■ EXERCISE PROMPT:
Nothing in the data may be altered, so output all of it exactly.

■ DATA SHOWN:
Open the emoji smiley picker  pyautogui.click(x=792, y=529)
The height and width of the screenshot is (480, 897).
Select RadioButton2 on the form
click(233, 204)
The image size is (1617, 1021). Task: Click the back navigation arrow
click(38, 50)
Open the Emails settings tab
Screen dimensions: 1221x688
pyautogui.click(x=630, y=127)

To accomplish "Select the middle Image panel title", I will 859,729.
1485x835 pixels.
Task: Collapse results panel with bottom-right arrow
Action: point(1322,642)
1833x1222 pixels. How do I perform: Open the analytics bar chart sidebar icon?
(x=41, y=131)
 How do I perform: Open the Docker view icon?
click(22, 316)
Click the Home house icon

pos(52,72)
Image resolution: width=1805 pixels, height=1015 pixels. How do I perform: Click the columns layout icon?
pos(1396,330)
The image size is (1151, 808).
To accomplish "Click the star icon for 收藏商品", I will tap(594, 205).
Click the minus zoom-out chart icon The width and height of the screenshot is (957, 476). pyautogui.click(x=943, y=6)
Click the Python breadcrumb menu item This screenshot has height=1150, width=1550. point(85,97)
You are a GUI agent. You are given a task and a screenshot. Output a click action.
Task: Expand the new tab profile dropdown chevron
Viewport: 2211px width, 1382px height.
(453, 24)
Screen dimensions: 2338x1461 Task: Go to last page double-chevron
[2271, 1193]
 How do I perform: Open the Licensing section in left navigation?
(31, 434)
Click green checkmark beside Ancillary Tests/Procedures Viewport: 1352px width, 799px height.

■ TASK OUTPUT:
Open the emoji smiley picker  pyautogui.click(x=792, y=529)
The height and width of the screenshot is (480, 897).
Select RadioButton2 on the form
click(233, 204)
The image size is (1617, 1021). Task: Click the back navigation arrow
click(38, 50)
Open the Emails settings tab
Screen dimensions: 1221x688
pyautogui.click(x=630, y=127)

To accomplish "Select the middle Image panel title", I will 859,729.
1485x835 pixels.
Task: Collapse results panel with bottom-right arrow
Action: point(1322,642)
1833x1222 pixels. How do I perform: Open the analytics bar chart sidebar icon?
(x=41, y=131)
 How do I perform: Open the Docker view icon?
click(22, 316)
Click the Home house icon

pos(52,72)
Image resolution: width=1805 pixels, height=1015 pixels. How do I perform: Click the columns layout icon?
pos(1396,330)
The image size is (1151, 808).
To accomplish "Click the star icon for 收藏商品", I will tap(594, 205).
Click the minus zoom-out chart icon The width and height of the screenshot is (957, 476). pyautogui.click(x=943, y=6)
Click the Python breadcrumb menu item This screenshot has height=1150, width=1550. point(85,97)
You are a GUI agent. You are given a task and a screenshot. Output a click action.
Task: Expand the new tab profile dropdown chevron
Viewport: 2211px width, 1382px height.
(453, 24)
Screen dimensions: 2338x1461 Task: Go to last page double-chevron
[2271, 1193]
 How do I perform: Open the Licensing section in left navigation?
(31, 434)
Click green checkmark beside Ancillary Tests/Procedures Viewport: 1352px width, 799px height.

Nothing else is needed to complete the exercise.